Por Luciana Collet da Agência Estado

O Brasil tem chamado a atenção de companhias aéreas internacionais que ainda não operam no País. Pelo menos dez empresas já sinalizaram a intenção de desembarcar em terras brasileiras. Entre os principais motivos desse movimento estão a expectativa de expansão do comércio entre o Brasil e alguns mercados, particularmente os emergentes, e os grandes eventos esportivos programados para 2014 e 2016.

“O Brasil é hoje o terceiro maior mercado doméstico do mundo e tem Copa, tem Olimpíada, que devem estimular novos negócios no País”, avalia o diretor da Associação Internacional de Transporte Aéreo/IATA, Carlos Ebner.

Com o aumento das relações comerciais entre Brasil e países da África, as companhias aéreas africanas têm se destacado nesse processo. Até agora, operavam no território brasileiro apenas a South African Airways e a TAAG – Linhas Aéreas de Angola. Nesta semana, a Ethiopian Airlines começou a operar no Brasil e outras três empresas já sinalizaram o interesse de vir para cá (a Air Algérie, a Royal Air Maroc e a nigeriana Arik Air).

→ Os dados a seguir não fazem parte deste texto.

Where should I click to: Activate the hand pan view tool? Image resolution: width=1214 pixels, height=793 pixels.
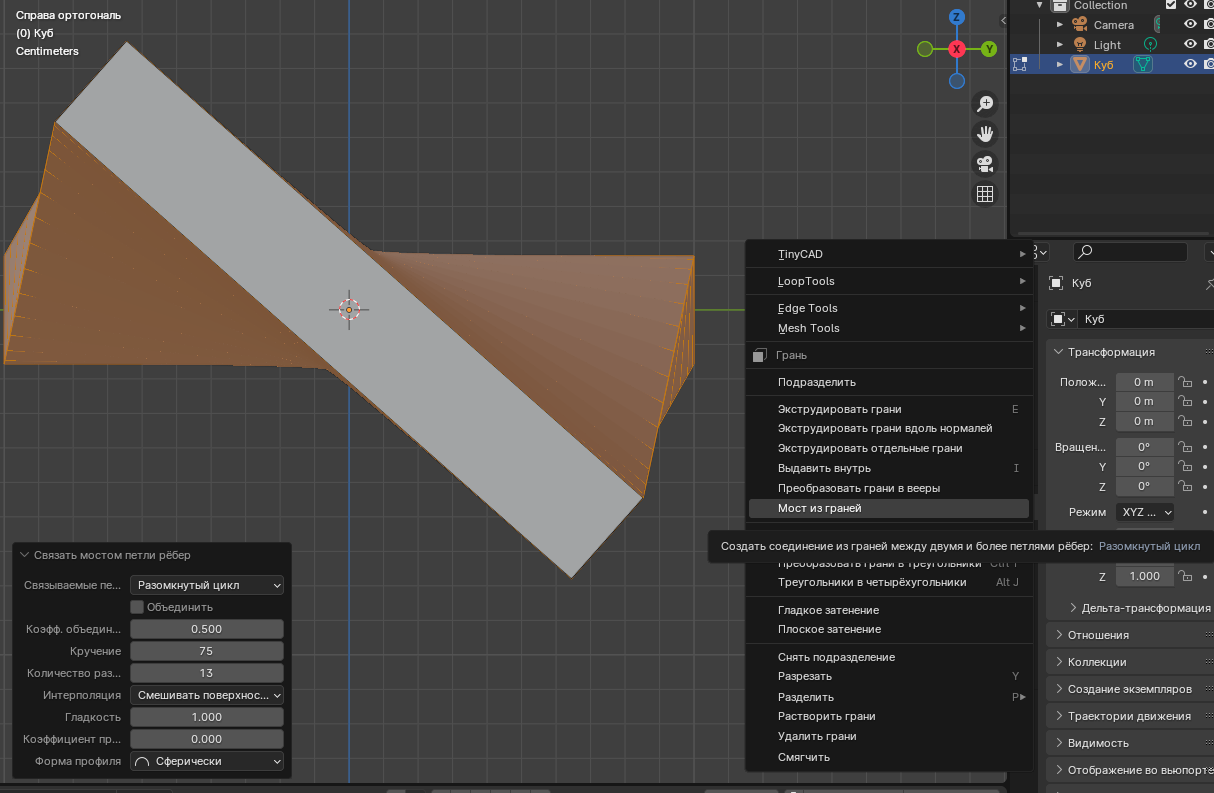[985, 133]
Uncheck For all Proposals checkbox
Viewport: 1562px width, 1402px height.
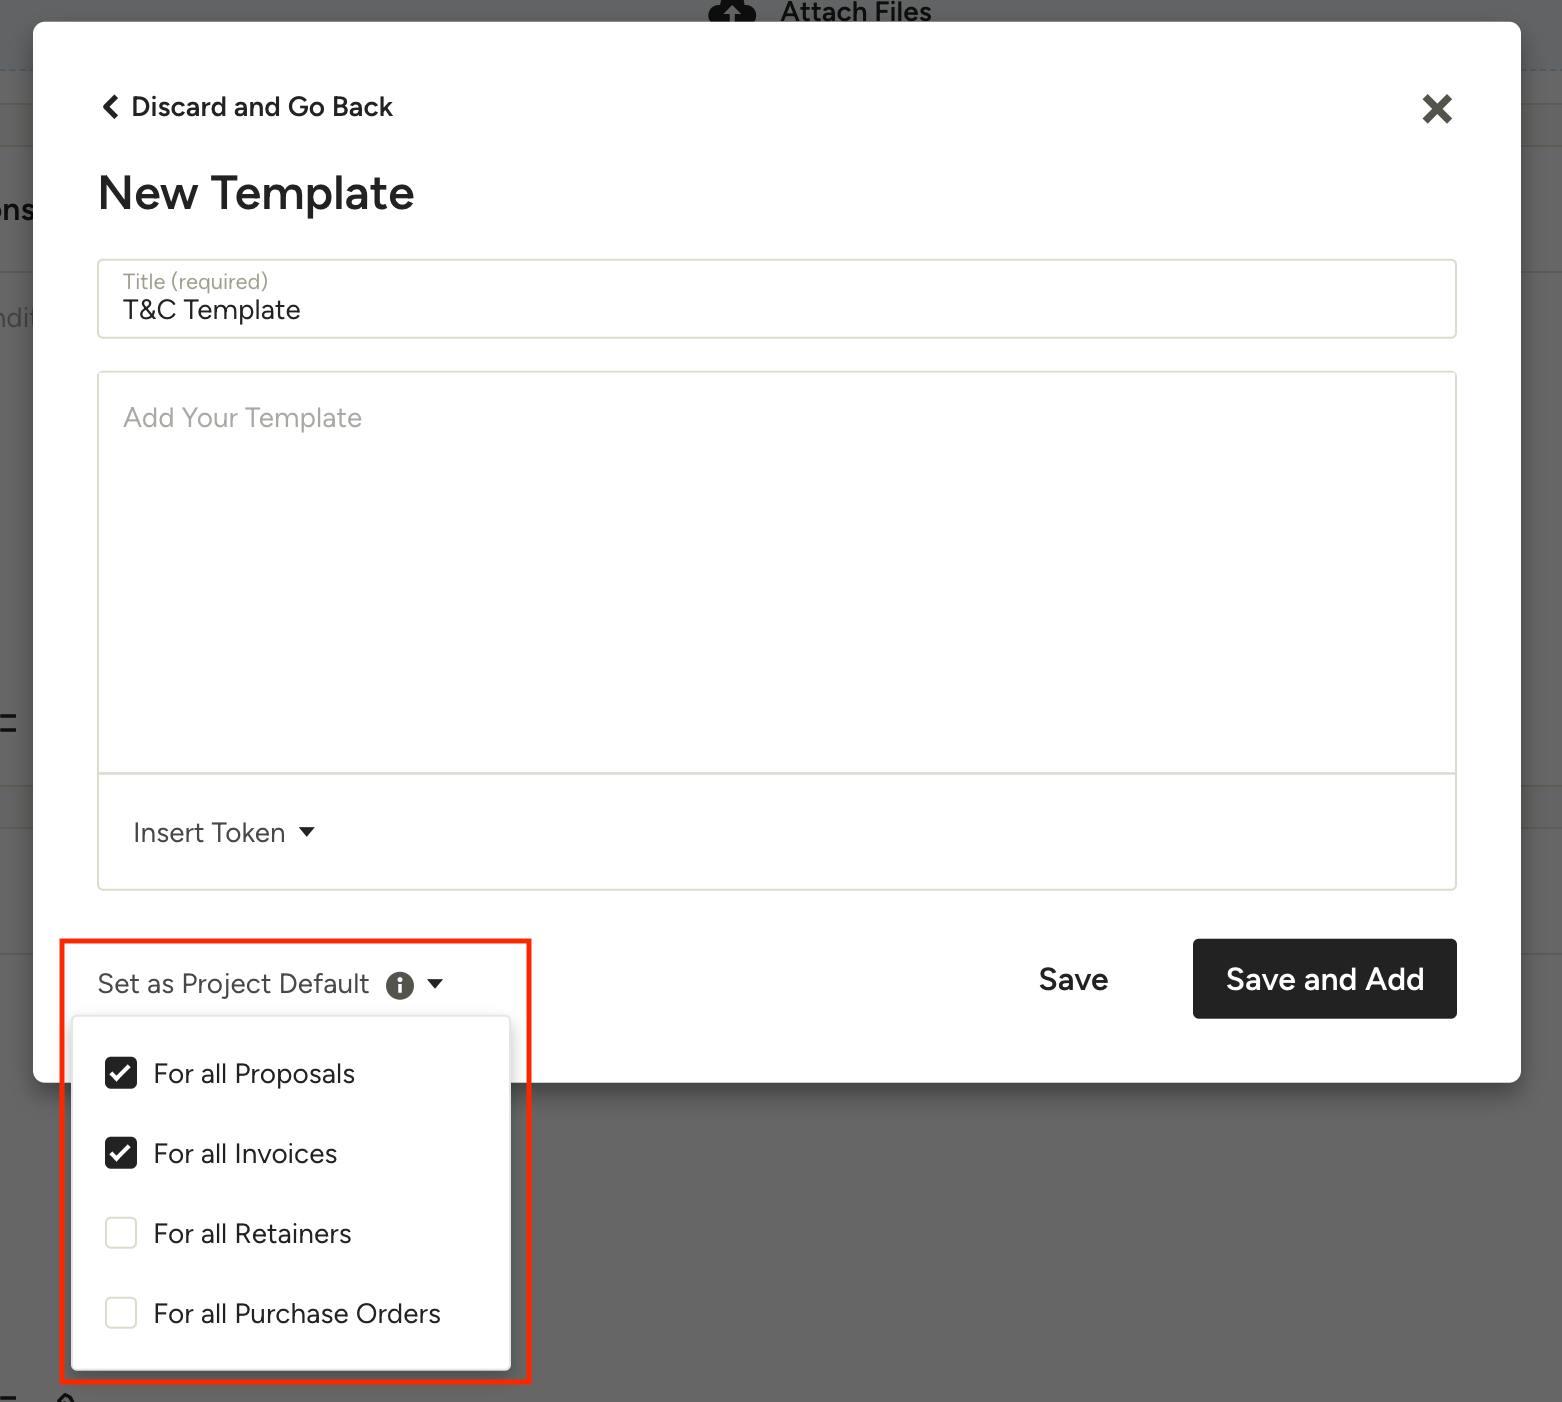coord(121,1073)
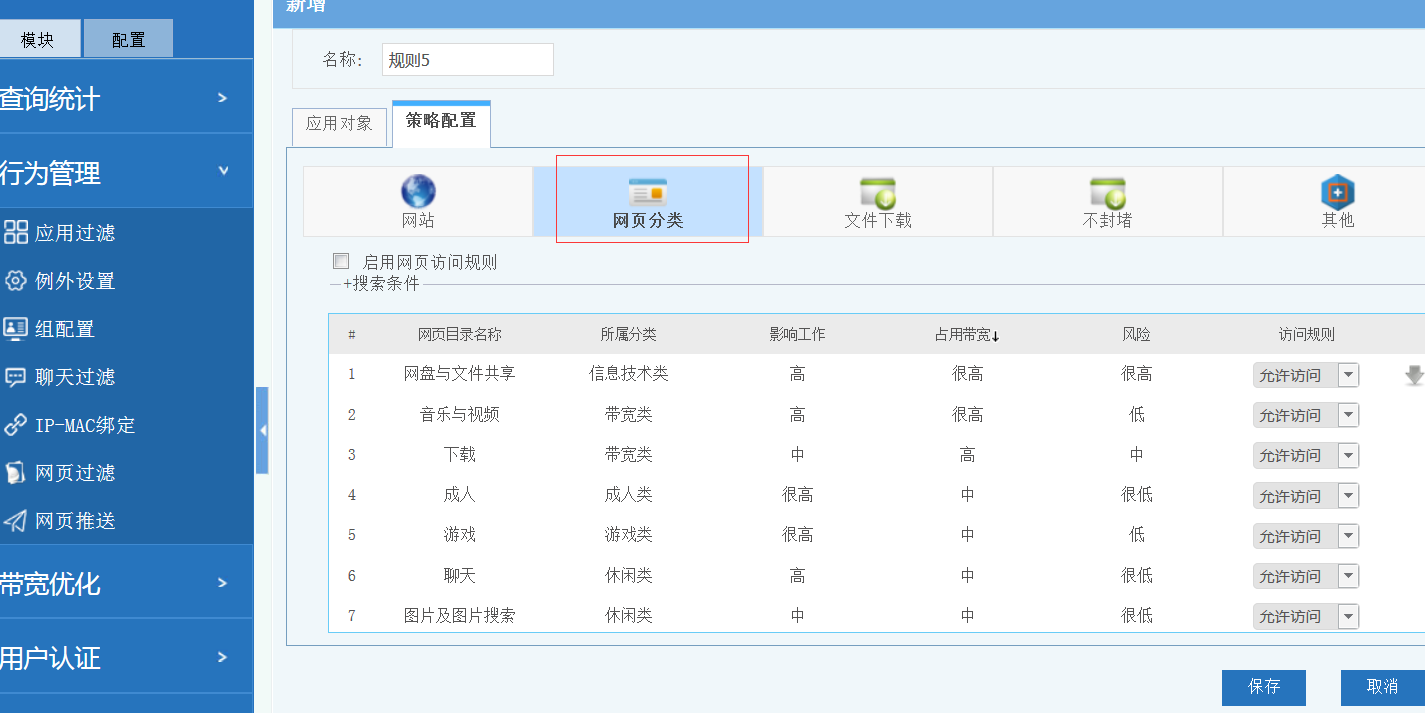Switch to the 模块 tab
The image size is (1425, 713).
click(37, 40)
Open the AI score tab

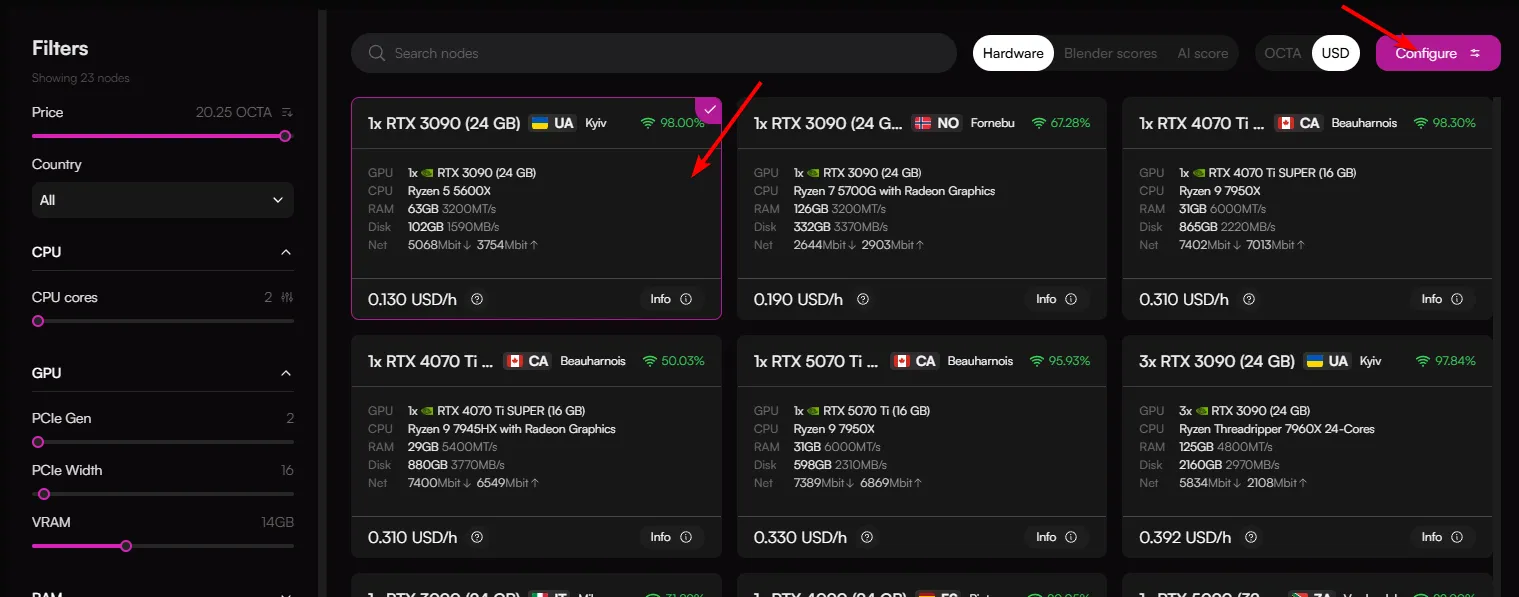pos(1202,53)
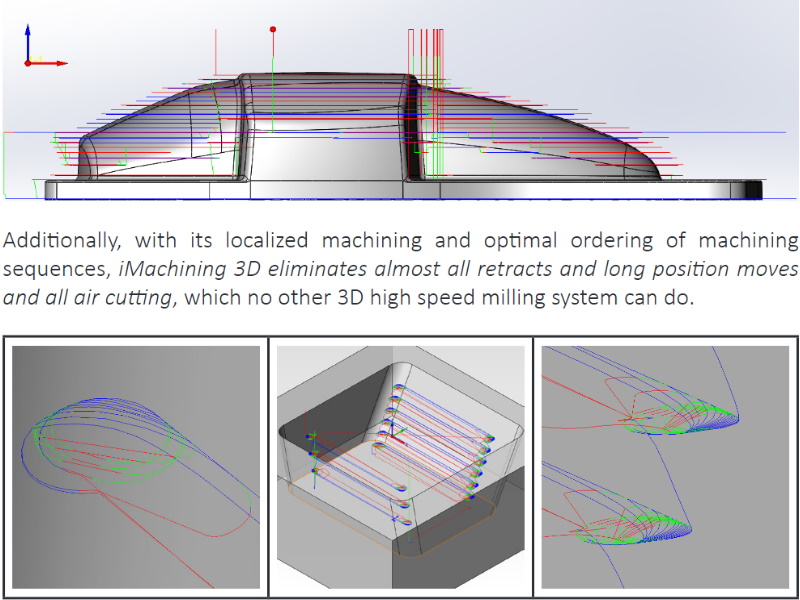The image size is (800, 600).
Task: Click the base flange at the part's right end
Action: click(x=720, y=189)
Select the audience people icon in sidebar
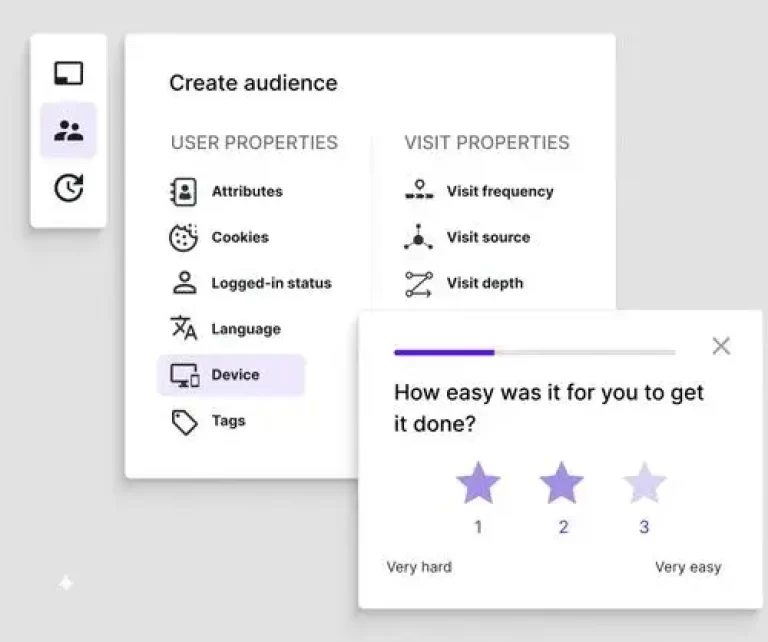768x642 pixels. pyautogui.click(x=68, y=130)
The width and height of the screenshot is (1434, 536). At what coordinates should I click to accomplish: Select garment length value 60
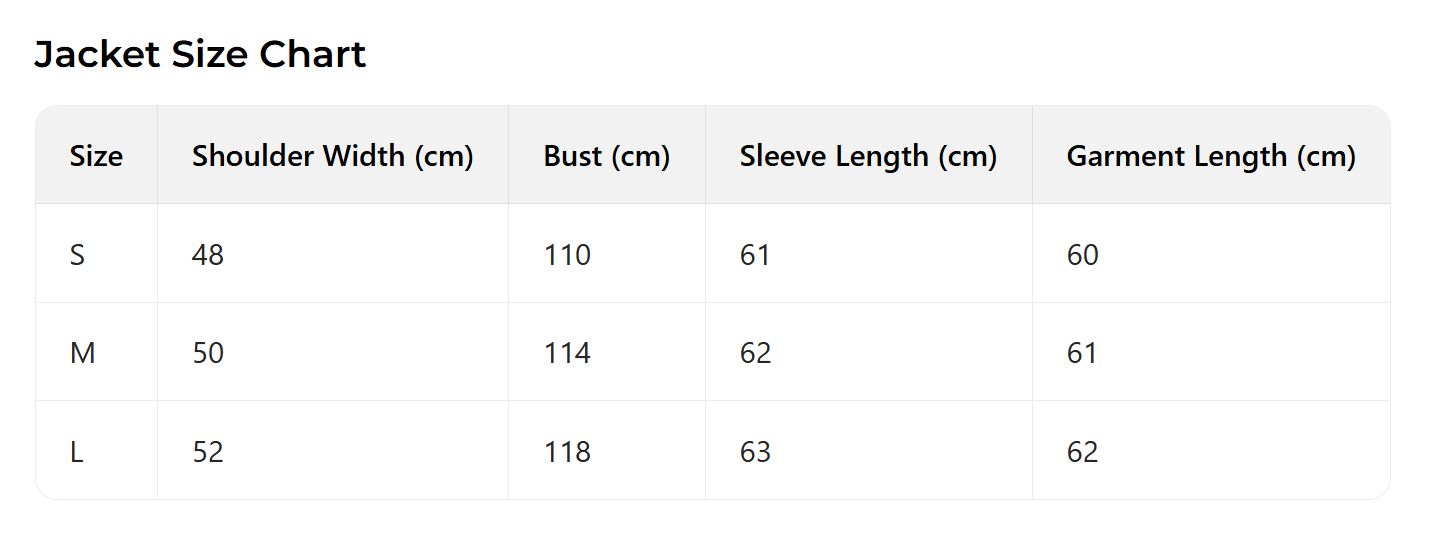1082,255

Além das africanas, há empresas europeias, asiáticas e latino-americanas interessadas em entrar no País. Conforme a Agência Nacional de Aviação Civil/Anac, em pouco mais de dois anos, ao menos dez empresas internacionais pediram autorização para atuar no País, embora apenas duas tenham de fato iniciado voos: a Ethiopian e a Etihad Airways, dos Emirados Árabes, que em junho inaugurou uma rota para o São Paulo.

Segundo a Anac, já receberam autorização a chilena Sky Airline e as empresas de carga aérea Amerijet Internacional e Avient. No entanto, elas ainda não solicitaram voos.

Ainda de acordo com a agência reguladora brasileira, outras quatro empresas solicitaram recentemente autorização, mas ainda não concluíram o processo: a polonesa Lot Polish Airlines, a sul-coreana Asiana Airlines, a Arik Air e a Aruba Airlines.

Além dessas, a Cubana de Aviación, que operou no Brasil de 1993 a 2005, pretende retomar no próximo dia 10 de julho os voos entre Havana e São Paulo, com um voo semanal. A Royal Air Maroc, por sua vez, que operava voo para o Rio até o início da década de 1990, planeja uma rota entre Casablanca e São Paulo até o ano que vem.